● **What is needed**
None of the pictures should be copied, though every line of the listing must be printed exactly.

● **Exercise data**
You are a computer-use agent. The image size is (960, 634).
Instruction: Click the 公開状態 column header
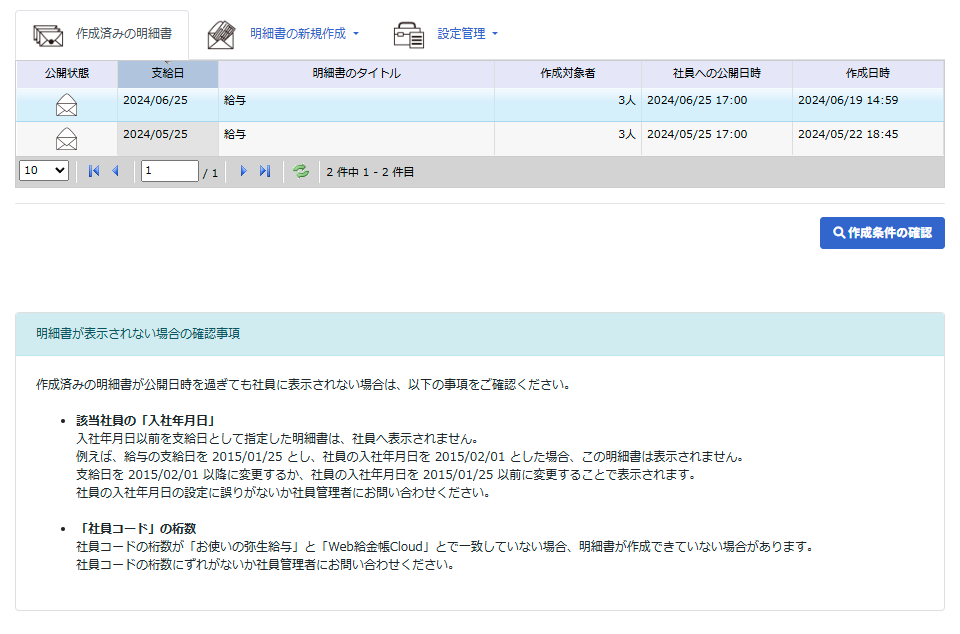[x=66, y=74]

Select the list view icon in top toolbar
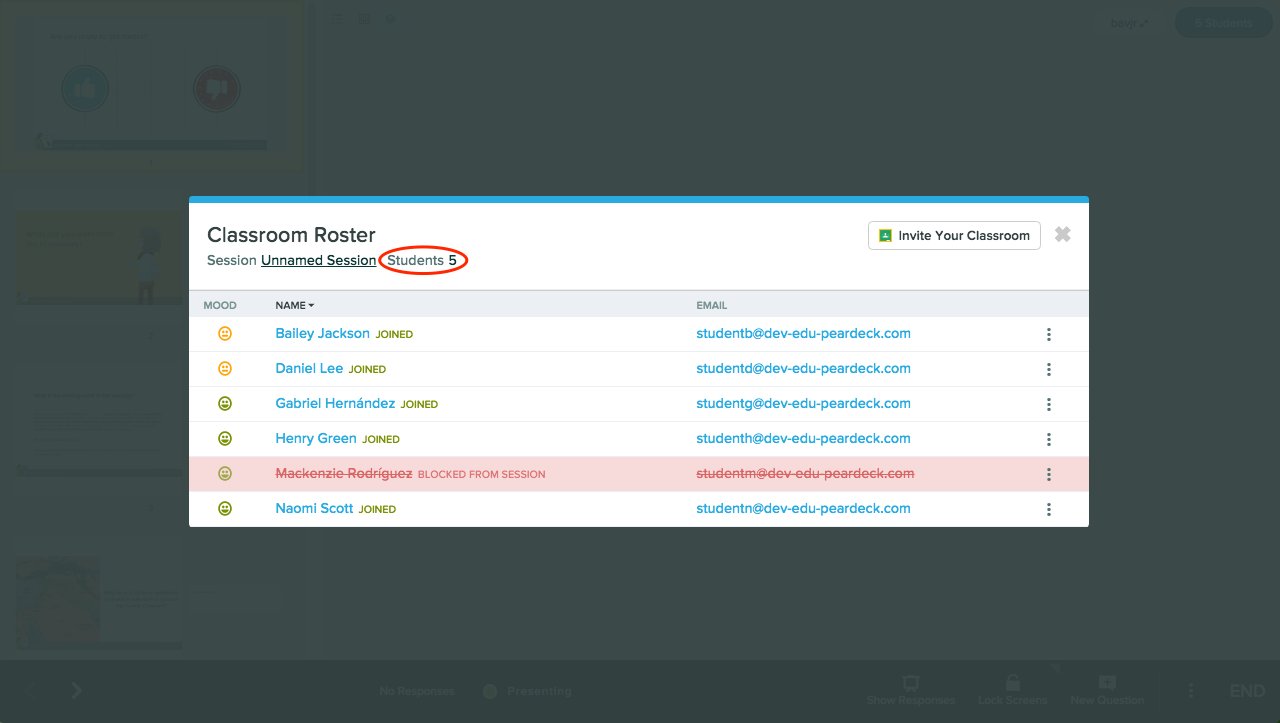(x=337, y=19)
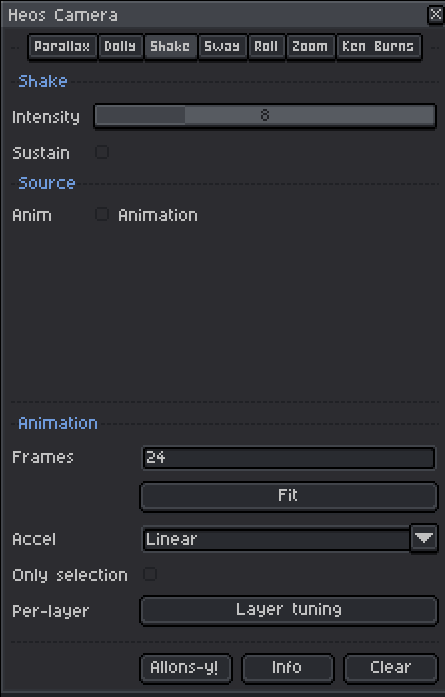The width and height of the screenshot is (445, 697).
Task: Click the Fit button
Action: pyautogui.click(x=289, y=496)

● **Output**
You are a computer-use agent. The image size is (960, 634).
Instruction: Click the 公開状態 column header
[x=66, y=74]

Select the list view icon in top toolbar
(x=337, y=19)
The width and height of the screenshot is (445, 697).
Task: Click the Fit button
Action: pyautogui.click(x=289, y=496)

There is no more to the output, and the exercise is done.